» **Task goal**:
Search the data below for "Dear"; list each line that holds it.

Dataset entries

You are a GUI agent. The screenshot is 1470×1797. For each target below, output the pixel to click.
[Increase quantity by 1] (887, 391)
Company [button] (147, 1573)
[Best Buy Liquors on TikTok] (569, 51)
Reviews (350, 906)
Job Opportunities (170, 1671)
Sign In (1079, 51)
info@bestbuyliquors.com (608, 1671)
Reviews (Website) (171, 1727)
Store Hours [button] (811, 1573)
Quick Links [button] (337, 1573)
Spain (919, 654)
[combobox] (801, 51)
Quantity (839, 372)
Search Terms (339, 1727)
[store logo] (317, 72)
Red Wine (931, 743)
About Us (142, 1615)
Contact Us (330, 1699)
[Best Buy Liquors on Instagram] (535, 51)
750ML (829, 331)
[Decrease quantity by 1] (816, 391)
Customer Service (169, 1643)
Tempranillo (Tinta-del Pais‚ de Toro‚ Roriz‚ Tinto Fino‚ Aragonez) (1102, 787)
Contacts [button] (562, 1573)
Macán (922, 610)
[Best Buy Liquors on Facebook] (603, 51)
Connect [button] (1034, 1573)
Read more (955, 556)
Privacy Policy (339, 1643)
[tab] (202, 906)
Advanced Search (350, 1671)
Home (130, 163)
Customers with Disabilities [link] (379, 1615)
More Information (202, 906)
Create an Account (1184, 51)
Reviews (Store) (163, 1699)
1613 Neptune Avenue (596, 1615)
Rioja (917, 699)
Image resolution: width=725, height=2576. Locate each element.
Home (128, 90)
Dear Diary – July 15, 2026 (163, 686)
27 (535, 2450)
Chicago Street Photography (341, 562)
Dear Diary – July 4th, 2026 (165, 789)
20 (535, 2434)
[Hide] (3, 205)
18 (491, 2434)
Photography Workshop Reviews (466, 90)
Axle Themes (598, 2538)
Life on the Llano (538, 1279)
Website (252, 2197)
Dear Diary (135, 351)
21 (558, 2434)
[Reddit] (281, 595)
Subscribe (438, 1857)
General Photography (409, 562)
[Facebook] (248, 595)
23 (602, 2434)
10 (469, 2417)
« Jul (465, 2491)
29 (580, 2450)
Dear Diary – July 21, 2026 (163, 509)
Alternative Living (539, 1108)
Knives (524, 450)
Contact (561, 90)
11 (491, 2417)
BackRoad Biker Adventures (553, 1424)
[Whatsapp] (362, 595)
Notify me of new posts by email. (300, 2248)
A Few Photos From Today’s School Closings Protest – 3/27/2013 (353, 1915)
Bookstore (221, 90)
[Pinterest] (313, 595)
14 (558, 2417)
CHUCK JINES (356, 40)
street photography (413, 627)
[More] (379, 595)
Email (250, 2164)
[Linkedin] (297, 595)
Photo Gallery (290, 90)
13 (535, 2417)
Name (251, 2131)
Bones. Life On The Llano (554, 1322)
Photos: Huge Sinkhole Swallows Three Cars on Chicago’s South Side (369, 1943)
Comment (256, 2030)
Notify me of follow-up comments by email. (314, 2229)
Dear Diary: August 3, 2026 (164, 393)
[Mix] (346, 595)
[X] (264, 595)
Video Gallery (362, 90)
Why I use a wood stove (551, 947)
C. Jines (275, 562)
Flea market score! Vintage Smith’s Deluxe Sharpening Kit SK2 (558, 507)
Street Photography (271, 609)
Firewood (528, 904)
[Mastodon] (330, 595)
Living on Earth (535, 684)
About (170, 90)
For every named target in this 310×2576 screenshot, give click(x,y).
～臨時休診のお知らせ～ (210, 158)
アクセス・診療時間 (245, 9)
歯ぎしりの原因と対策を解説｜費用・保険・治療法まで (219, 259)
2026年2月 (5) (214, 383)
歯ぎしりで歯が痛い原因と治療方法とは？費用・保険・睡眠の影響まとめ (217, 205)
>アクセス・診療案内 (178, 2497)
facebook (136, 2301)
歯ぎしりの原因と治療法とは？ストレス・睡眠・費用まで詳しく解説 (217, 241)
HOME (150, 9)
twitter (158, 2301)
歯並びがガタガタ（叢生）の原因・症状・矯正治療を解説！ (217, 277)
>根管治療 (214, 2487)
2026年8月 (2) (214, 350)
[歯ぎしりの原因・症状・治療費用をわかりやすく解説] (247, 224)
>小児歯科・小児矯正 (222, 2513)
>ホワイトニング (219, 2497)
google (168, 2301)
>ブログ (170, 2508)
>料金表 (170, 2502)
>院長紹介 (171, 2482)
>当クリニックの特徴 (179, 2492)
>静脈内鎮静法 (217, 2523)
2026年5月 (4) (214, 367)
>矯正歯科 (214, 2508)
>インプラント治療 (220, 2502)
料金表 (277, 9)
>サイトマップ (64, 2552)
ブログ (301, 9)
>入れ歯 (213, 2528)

» **Final answer**:
Dear Diary – July 15, 2026 (163, 686)
Dear Diary – July 4th, 2026 (165, 789)
Dear Diary (135, 351)
Dear Diary – July 21, 2026 (163, 509)
Dear Diary: August 3, 2026 (164, 393)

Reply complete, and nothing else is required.